Id. at 149 (citations omitted).

            23            Thus, an evaluation of the available evidence belies the trial court’s finding.  No solid evidence exists showing that McClelland:  (1) was actually aware of the constitutional rights he was waiving; (2) knew that the court was free to disregard all sentencing recommendations; (3) had not been threatened or coerced into pleading guilty; and (4) was satisfied with his legal representation.  The state of the record leads to only one conclusion—that the State failed to meet its burden of proof.  Consequently, the trial court erroneously exercised its discretion when it found that it did. 

            24            In light of the court’s ruling, there is no need to discuss McClelland’s second argument concerning the habitual criminality charge.  Gross v. Hoffman, 227 Wis. 296, 300, 277 N.W. 663 (1938) (stating that if a decision on one point disposes of the appeal, then the appellate court need not decide other issues raised).  The trial court’s decision is reversed and matter is remanded to permit the withdrawal of the plea. 

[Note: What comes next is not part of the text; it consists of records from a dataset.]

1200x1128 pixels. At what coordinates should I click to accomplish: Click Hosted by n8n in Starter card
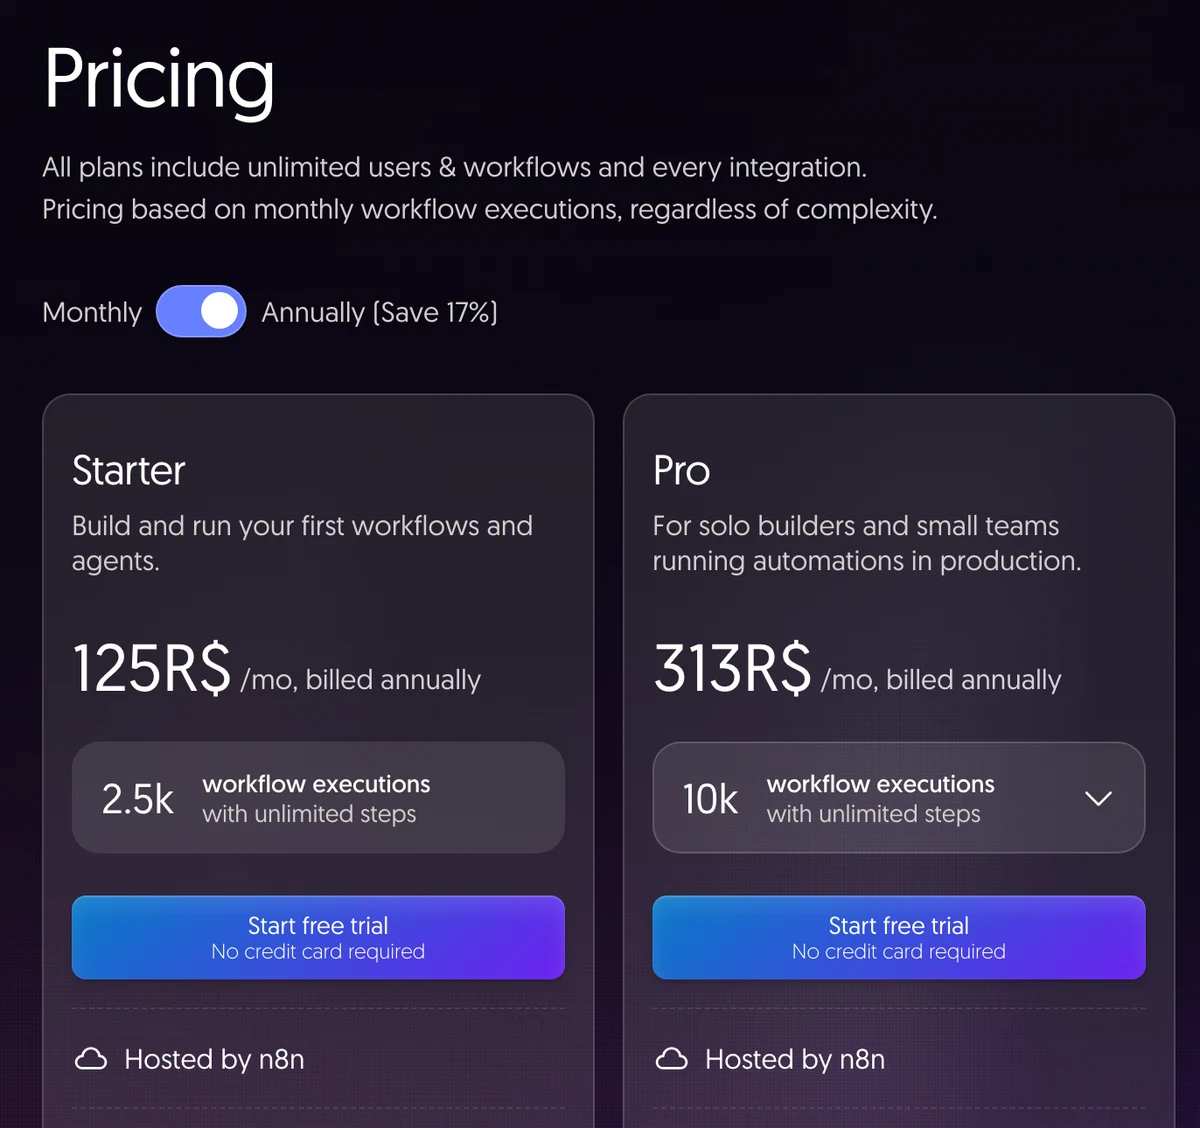(x=214, y=1059)
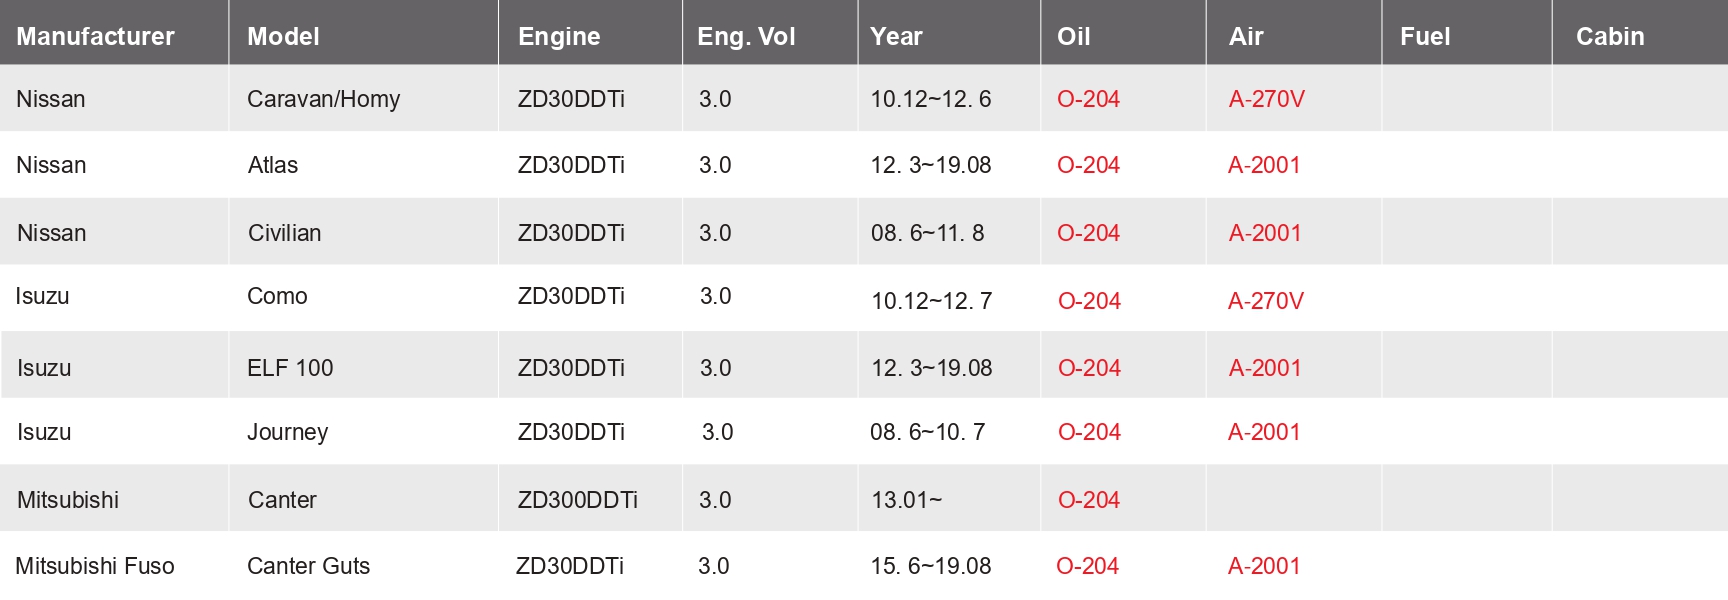Click the Eng. Vol column header
The width and height of the screenshot is (1728, 600).
point(746,37)
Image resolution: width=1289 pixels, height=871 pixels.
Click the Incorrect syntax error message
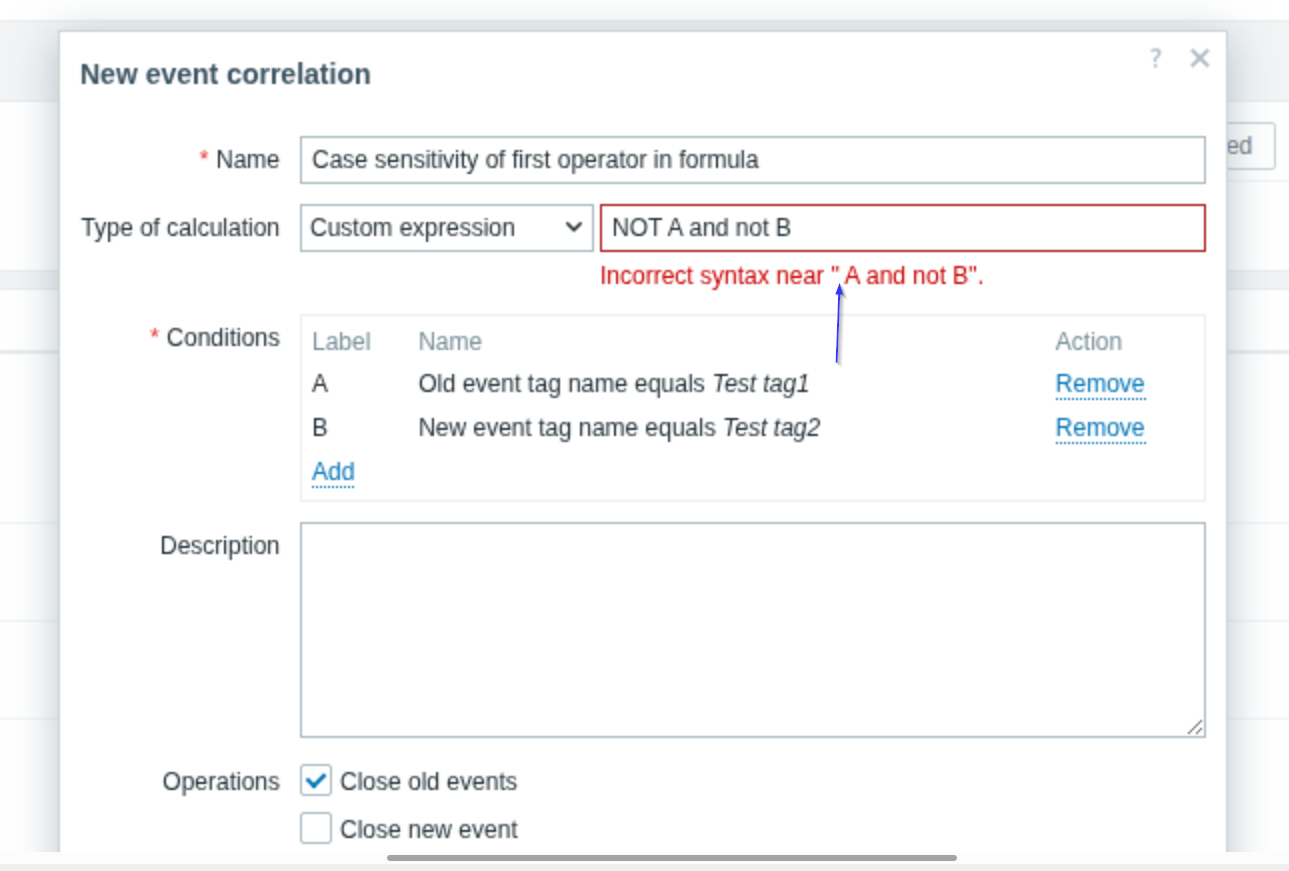[x=791, y=276]

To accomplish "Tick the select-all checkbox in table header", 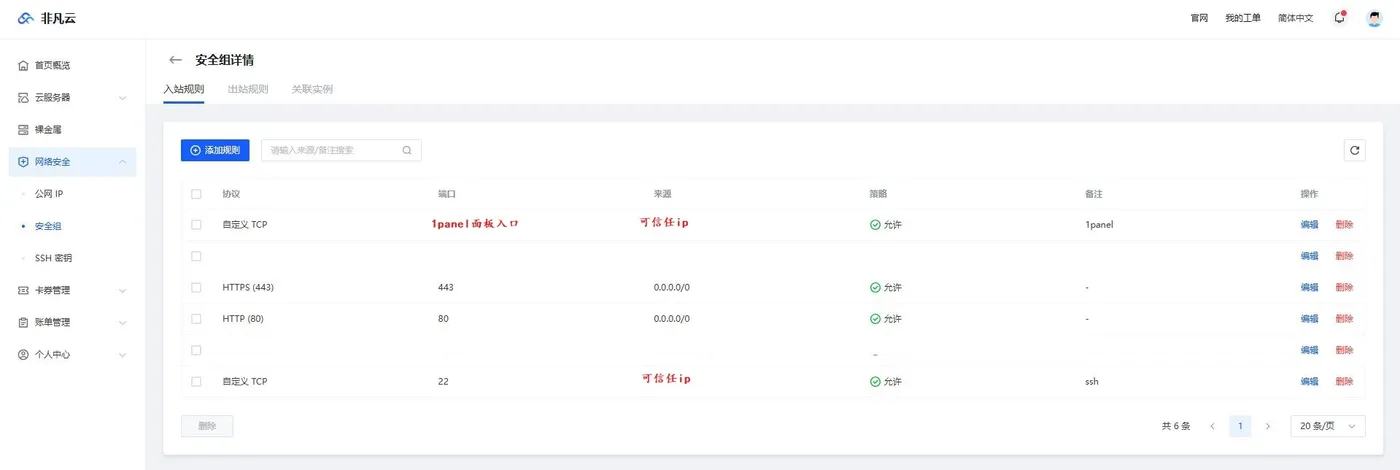I will tap(196, 194).
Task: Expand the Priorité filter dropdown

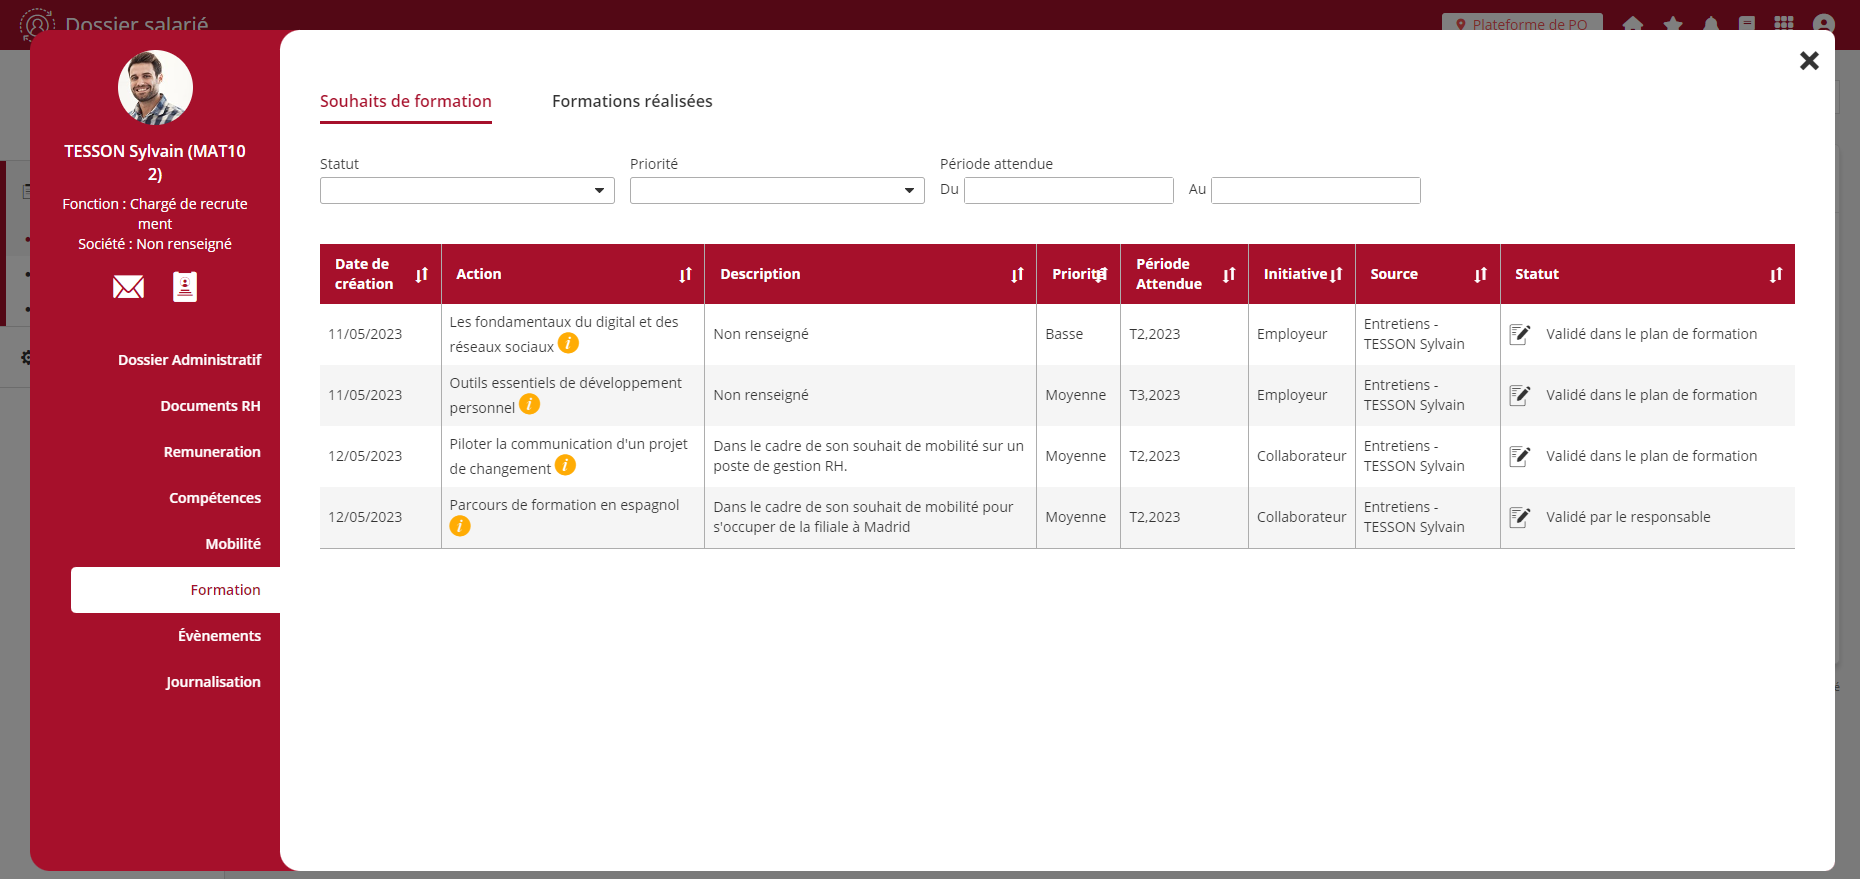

                        By the Court.—Judgment and order reversed and cause remanded.

            This opinion will not be published.  See Wis. Stat. Rule 809.23(1)(b)4.


 



[1]  This appeal is decided by one judge pursuant to Wis. Stat. § 752.31(2).

[2]  All references to the Wisconsin Statutes are to the 2001-02 version unless otherwise noted.

[3]  After the State had earlier informed the court it was not ready to proceed, the record reflects that McClelland’s case was recalled and his attorney returned to the courtroom at approximately 10:00 a.m.  At that time, the trial court amended the charge over defense counsel’s objection.  The case was passed again for a short time.  When it was recalled, the guilty plea proceeding began.  Thus, it appears that McClelland’s guilty plea proceeding took place in the morning shortly after his attorney returned.